Where the line with "Вхід (406, 187)" appears below, start writing out lines exactly, and finish with the line with "Belgien hat neuen", which is included; write out nothing else.
***** Records for processing *****
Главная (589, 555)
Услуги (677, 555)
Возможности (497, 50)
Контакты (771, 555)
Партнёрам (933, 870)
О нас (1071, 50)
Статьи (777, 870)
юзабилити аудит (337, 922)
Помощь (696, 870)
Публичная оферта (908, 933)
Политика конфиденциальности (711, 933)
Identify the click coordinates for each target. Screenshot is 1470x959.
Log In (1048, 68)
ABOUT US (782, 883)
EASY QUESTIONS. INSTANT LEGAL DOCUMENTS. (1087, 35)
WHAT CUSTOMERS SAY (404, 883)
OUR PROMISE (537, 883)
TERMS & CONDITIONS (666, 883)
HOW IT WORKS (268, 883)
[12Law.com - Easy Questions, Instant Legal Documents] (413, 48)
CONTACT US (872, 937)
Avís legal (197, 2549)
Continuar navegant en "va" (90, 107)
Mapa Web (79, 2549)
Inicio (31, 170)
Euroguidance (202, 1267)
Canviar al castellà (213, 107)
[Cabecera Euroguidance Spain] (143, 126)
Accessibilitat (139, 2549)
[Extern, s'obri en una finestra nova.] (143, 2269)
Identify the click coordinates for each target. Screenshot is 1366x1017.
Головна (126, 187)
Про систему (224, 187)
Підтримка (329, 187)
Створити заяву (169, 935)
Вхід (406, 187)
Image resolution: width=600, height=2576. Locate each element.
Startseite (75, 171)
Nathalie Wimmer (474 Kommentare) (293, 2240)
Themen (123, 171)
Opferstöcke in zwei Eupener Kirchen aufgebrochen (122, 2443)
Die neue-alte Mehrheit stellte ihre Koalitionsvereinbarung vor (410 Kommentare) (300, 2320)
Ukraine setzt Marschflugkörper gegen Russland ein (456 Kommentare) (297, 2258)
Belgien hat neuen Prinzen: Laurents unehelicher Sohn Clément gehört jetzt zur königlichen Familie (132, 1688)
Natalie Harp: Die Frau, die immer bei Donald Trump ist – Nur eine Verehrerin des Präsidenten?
*****
Problem solution
Вхід (406, 187)
Image resolution: width=600, height=2576. Locate each element.
Startseite (75, 171)
Nathalie Wimmer (474 Kommentare) (293, 2240)
Themen (123, 171)
Opferstöcke in zwei Eupener Kirchen aufgebrochen (122, 2443)
Die neue-alte Mehrheit stellte ihre Koalitionsvereinbarung vor (410 Kommentare) (300, 2320)
Ukraine setzt Marschflugkörper gegen Russland ein (456 Kommentare) (297, 2258)
Belgien hat neuen Prinzen: Laurents unehelicher Sohn Clément gehört jetzt zur königlichen Familie (132, 1688)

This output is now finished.